Today, Ann Lindberg, a longtime member of Willow Creek Community Church, posted the following account on Facebook, accusing Bill Hybel’s mentor, Dr. Gilbert Bilezikian, of clergy sexual abuse. Bilezikian, often referred to as “Dr. B,” was a co-founder of Willow Creek. A Christianity Today article in 2000 referred to Bilezikian as “the man behind the megachurch” and asserted that without him, “there would be no Willow Creek–no small, groups, no women in leadership, no passion for service.” Bilezikian also was a Bible professor at Wheaton College for 20 years. (I actually had him for a class when I attended Wheaton in the 1980s.) And he helped found Christians for Biblical Equality, an organization created “to eliminate the power imbalance between men and women resulting from theological patriarchy.” Here is Ann’s story. (I am reaching out to those whom she’s named for their response and will add that if/when they respond.):
I’m writing to tell the story of my victimization by Dr. Gilbert Bilezikian, who was Bill Hybels’ professor and mentor, and was very influential in the development of Willow Creek Community Church. This is a story I take no pleasure in telling. I have waited a very long time and been in numerous private meetings with Willow leadership and others since 2010 and accomplished very little to date. It is my hope it is not too late for Willow, that the die is not yet cast with no hope for rebirth. So many truths are still concealed. My goal is for Willow leadership to finally be ready to repent, apologize specifically to the survivors from the Willow stage, and to make sweeping structural change within to prevent this from ever happening again.
I mention many names throughout this post, and I realize that I am telling my story, my truth, about my experience without the covering of a lawyer. This is a risk that opens me up to hate letters and perhaps the threats that other Willow victims have gotten, and yet it is still the right thing to do. It seems impossible to keep this short, as I have 35 years of journals, postcards and emails, like an octopus with many different tentacles and sources, spanning from 1984-2019 at Willow Creek Community Church. For that reason, I will summarize but can supply more details to those who request it. I started attending Willow in 1984 vulnerable and heartbroken new believer, and grew to become a weekly attender involved in various volunteer and leadership programs.
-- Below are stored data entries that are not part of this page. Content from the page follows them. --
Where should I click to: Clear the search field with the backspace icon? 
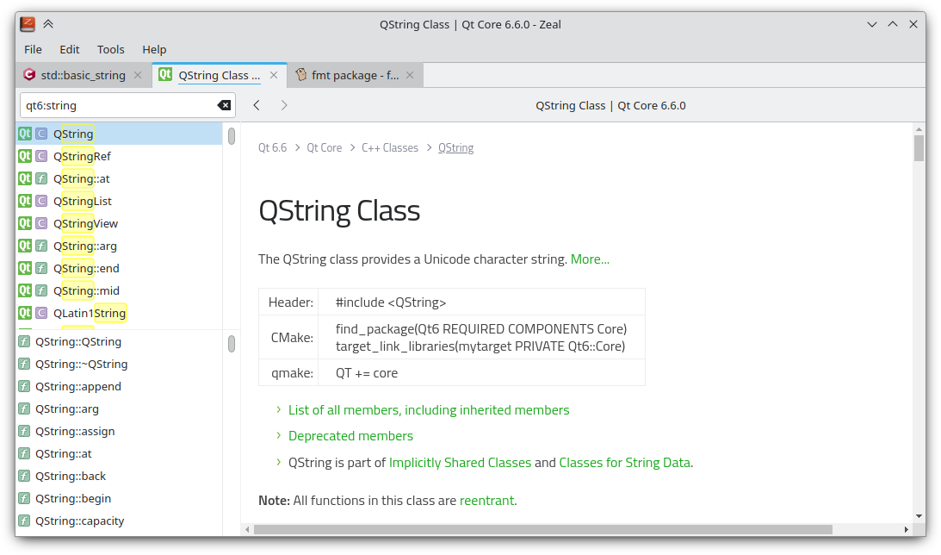click(224, 105)
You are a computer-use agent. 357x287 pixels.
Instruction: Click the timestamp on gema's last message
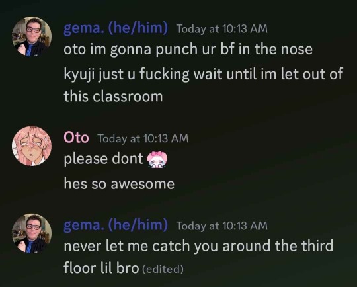tap(222, 226)
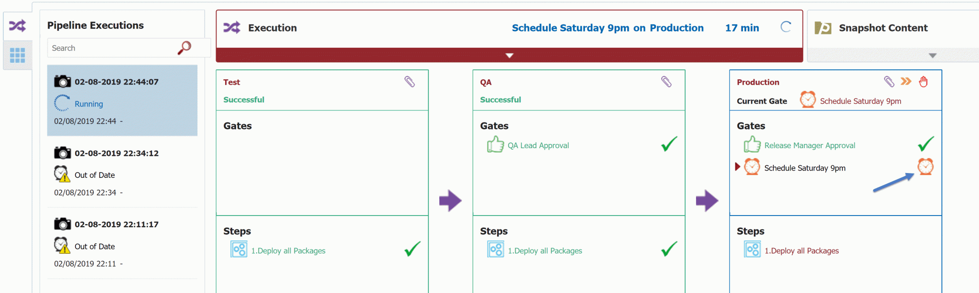Open the QA stage paperclip attachment
The image size is (979, 293).
pos(666,82)
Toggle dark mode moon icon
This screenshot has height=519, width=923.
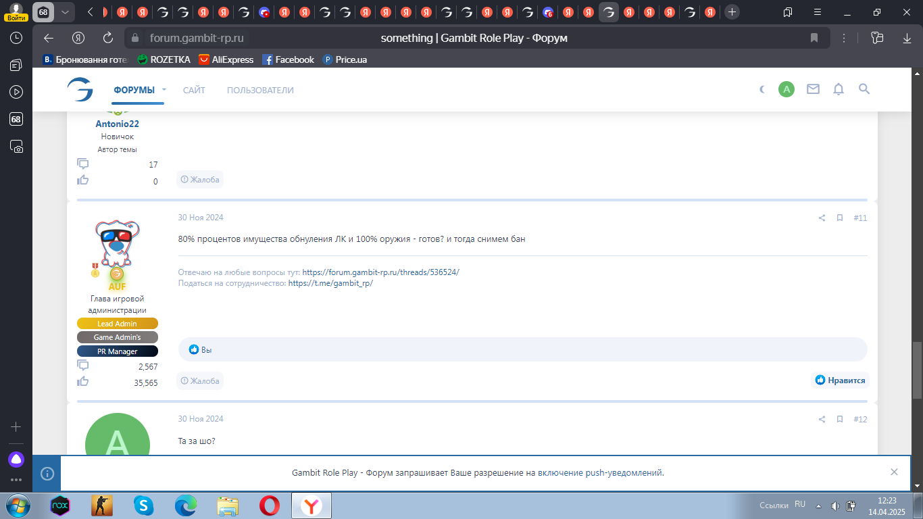coord(762,89)
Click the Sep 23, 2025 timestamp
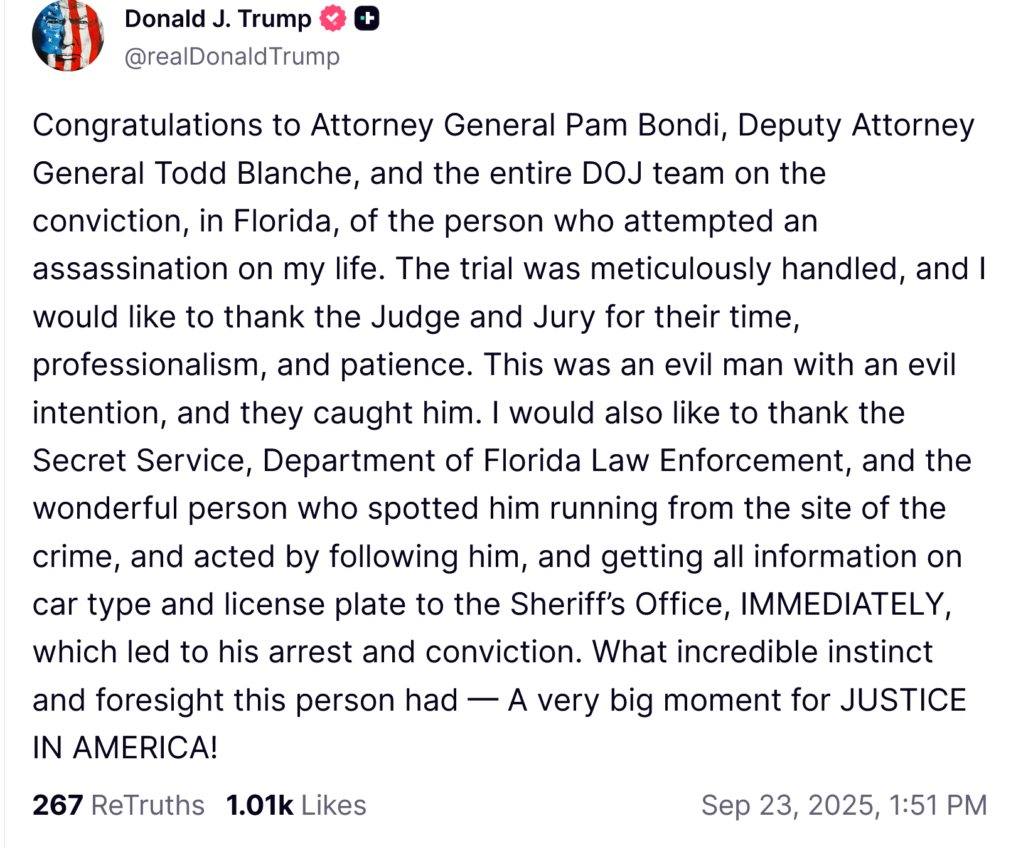 (844, 805)
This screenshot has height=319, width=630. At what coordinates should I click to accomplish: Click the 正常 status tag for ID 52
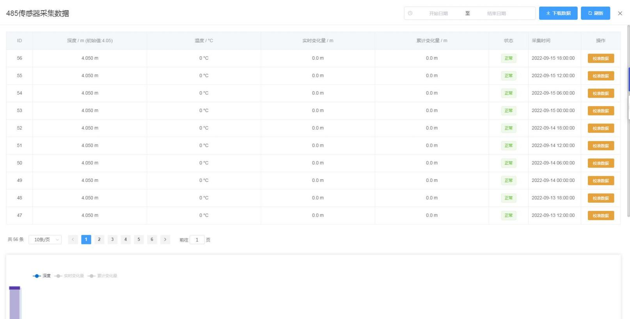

From October 1984 to 1988, Dr. Bilezikian pursued an inappropriate relationship with me. It began with subtle flirtations after weekend services, and grew to include hand holding, emotional sharing and intimacy, kissing and fondling, and pressure to have sex. Dr. Bilezikian confided about his unhappy marriage, his lack of joy, and desire for a better partnership. He told me I was the type of woman he wished he had married instead of his wife Maria. I was young in my faith, new to church, and hungry for someone to invest spiritually in me. He made me feel special, and he was a spiritual authority in a large church, and I did not feel like I could say no to him, even when my gut was telling me this was not appropriate.
One night, as we were walking to my car, he turned around in a hallway, pushed me hard against a wall, grabbed a breast and stuck his tongue down my throat. I pushed back, in complete disbelief, but he began skipping down the stairs like a child. Other times, we would meet during the day time and take walks down the Wheaton prairie paths or around Wheaton’s small downtown streets. He would warn me that no one could see us together, that it would ruin his reputation, yet in the next moment, he would shove me into the doorway of a storefront or behind a truck and begin wildly kissing me. I would push him away. When we walked down the prairie paths, he would reach for my hand, my waist, and other places.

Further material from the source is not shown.